Some Saturday mornings when all feels right with the world I miss my dad, and I wish he could have lived longer. Now that I’m a mother I miss him in a different way. I have a child of my own now to whom I will eventually tell all of my father’s tales.
Sometimes I see my dad in my little Noah, be it a flash in Noah’s smile or my dad’s gentleness in Noah’s twinkling eyes. My dad’s eyes always twinkled just like Noah’s. I look at old photos of my dad doing what he loved so much, fishing.
I feel like a kid again.
Every Saturday morning when I was a kid I remember waking up so early, when it was still dark and cold out, and getting to Sheepshead Bay to board a boat to fish with my dad. Sometimes we’d head out to Long Island, but obviously Brooklyn was closer. When I got older and too cool for fish guts and chum, my dad understood and went on fishing trips with my mother and my brother without me.
My dad’s been gone for some time now and all of my Saturday mornings have been different since, but I’m made up of 50% of him and he still lives on. The other 50% of me is all my mother, and that 50% of me is very much alive. I take after my mother so much, and in photos it’s evident. There are way more photos of my mother alone in photos, that my dad took, than the other way around.
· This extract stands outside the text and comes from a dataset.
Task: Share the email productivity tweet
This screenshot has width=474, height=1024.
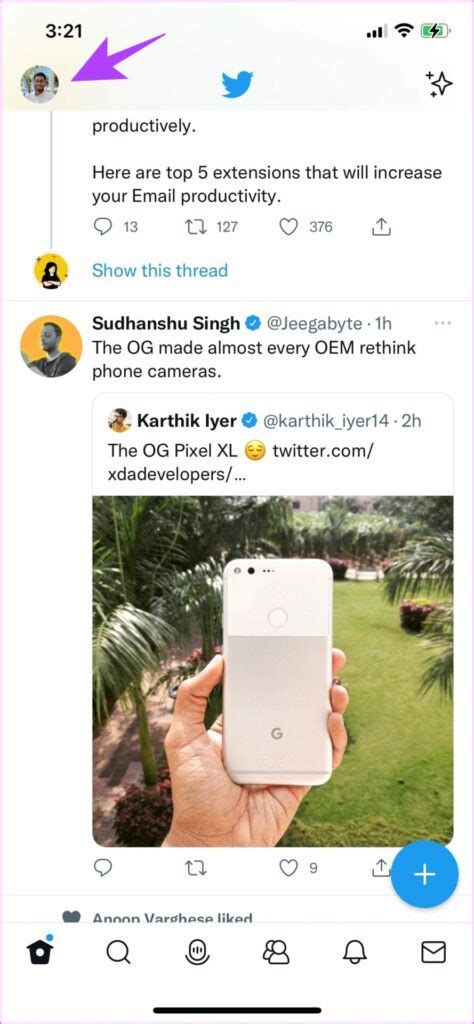Action: click(x=381, y=227)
My momz was always running to statues or landmarks to get there first and get ridiculous photos taken. I never realized until now just how much I’m like her.
My dad took these photos while on vacation in Korea with momz before he got really sick. I remember she’d shoved these pictures in my face laughing and I had no idea what I was looking at. Totem poles in Seoul?
No. Statues of Korean fertility gods.
Apparently, my parents had run across them while on a hike in the mountains, and my mother just had to point out the big wooden penis. She also had to sit beneath the big wooden penis. My dad was used to these kind of Kodak moments with my momz. The thing is I have so many photos like these, of my family. Some Saturday mornings when I’m missing my dad, or my mother who’s thousands of miles away, I just look at these wooden penis photos.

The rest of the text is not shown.